What better accompanying piece to the PBS doc than the actual work itself. Here are some classic Ernest Hemingway books to revisit.
The Sun Also Rises (1926)
Hemingway’s first novel is about American and British expats who travel from Paris to Spain for a running of the bulls. The book is based on his own experiences among The Lost Generation of the 1920s.
A Farewell to Arms (1929)
Hemingway said he rewrote the ending to this novel 39 times “before I was satisfied.” The book, based on his own experiences in World War I, is about an American serving in the ambulance corps for the Italian Army.
For Whom the Bell Tolls (1940)
This novel about a volunteer American dynamiter during the Spanish Civil War is considered one of Hemingway’s major novels. One of the book’s unique features is its extensive use of archaisms, like the English “thou” to signal the difference between the Spanish familiar “tú” and formal “usted.”
The Complete Short Stories of Ernest Hemingway
Although several of his novels are considered 20th-century classics, it can be argued that Hemingway's greatest innovations and most accomplished examples of his famous “Iceberg Theory” occurred in short stories like “Hills Like White Elephants,” “A Clean, Well-Lighted Place” and “The Short Happy Life of Francis Macomber.”

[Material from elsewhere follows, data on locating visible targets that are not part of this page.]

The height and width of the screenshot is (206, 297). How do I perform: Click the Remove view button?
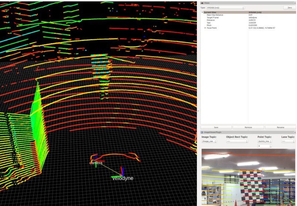(248, 127)
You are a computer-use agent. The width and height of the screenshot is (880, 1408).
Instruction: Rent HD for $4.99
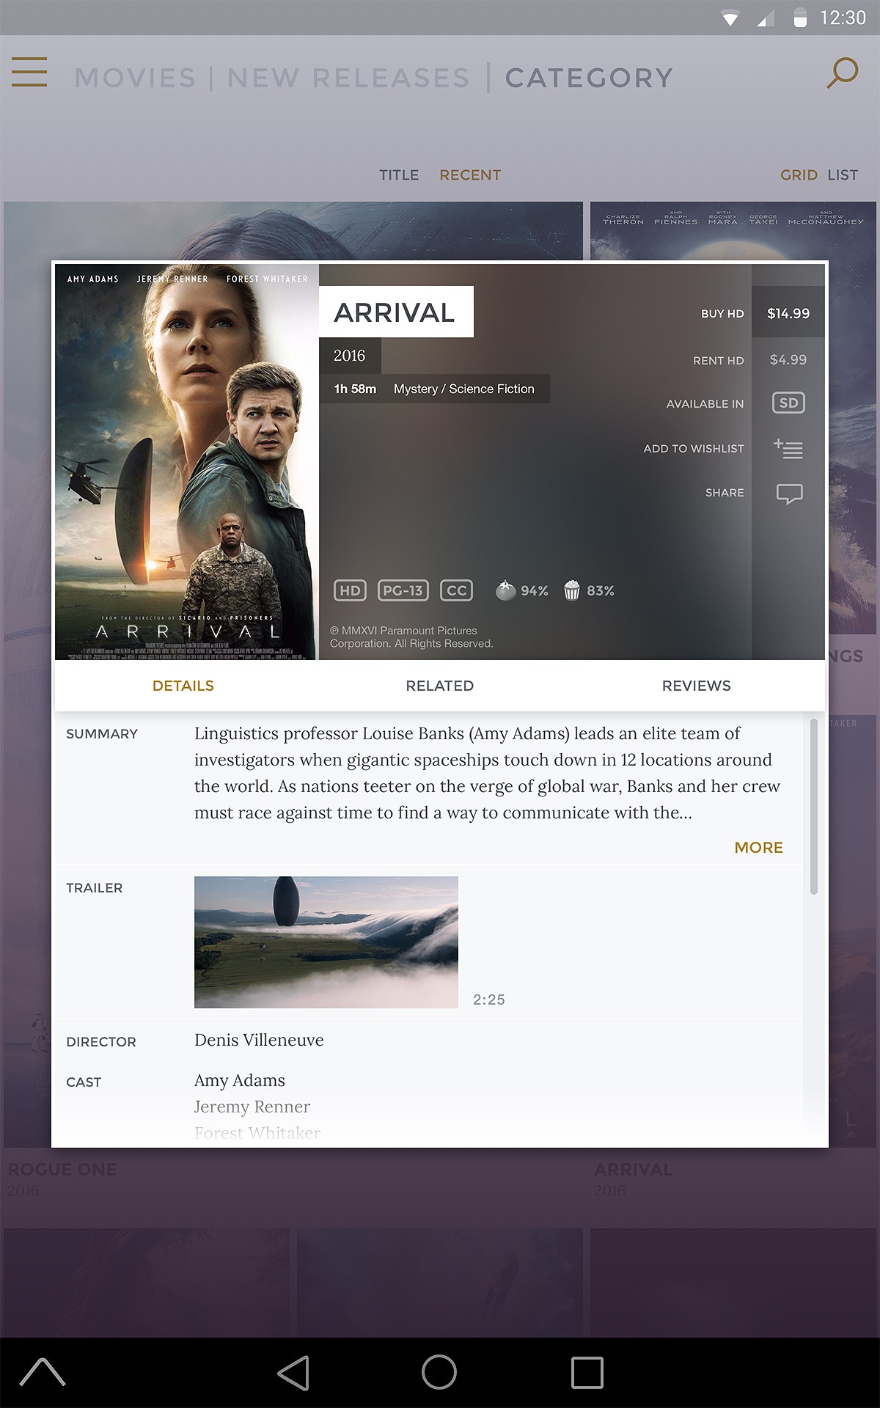pyautogui.click(x=788, y=360)
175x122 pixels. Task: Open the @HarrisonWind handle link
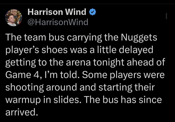pos(58,22)
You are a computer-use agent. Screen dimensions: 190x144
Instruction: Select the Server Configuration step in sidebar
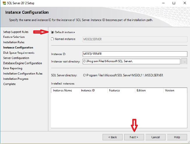tap(16, 58)
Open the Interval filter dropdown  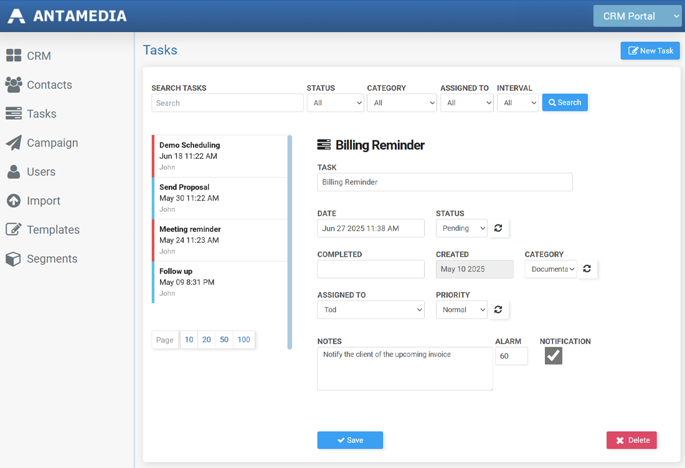517,103
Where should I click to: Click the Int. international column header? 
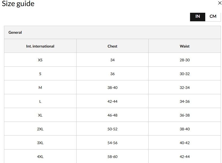pyautogui.click(x=40, y=46)
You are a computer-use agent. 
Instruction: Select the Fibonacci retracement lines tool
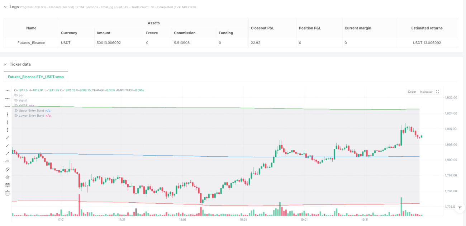pos(8,185)
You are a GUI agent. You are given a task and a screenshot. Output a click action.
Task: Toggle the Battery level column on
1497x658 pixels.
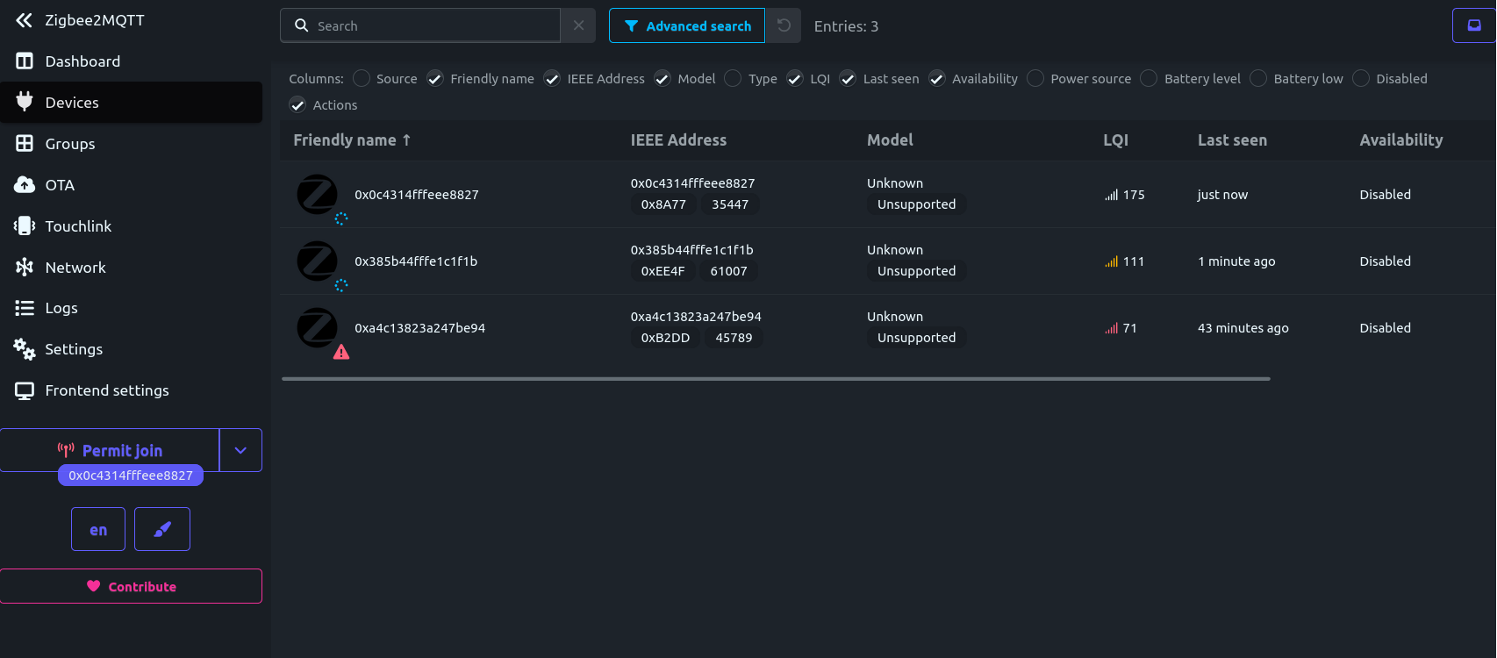1149,79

The Old Man and the Sea (1952)
Perhaps none of Hemingway’s books are as Hemingway-esque as “The Old Man and the Sea,” a novella about an old Cuban fisherman who spends 84 days on the water trying to bring in a giant marlin on his skiff. The book earned Hemingway the Pulitzer Prize for Fiction.
A Moveable Feast (1964)
Published three years after his death, this 1964 memoir explores Hemingway’s days in Paris living among other expats in the 1920s. The book includes scenes with major Modernist figures such as F. Scott Fitzgerald, Ezra Pound, Gertrude Stein and Sylvia Beach.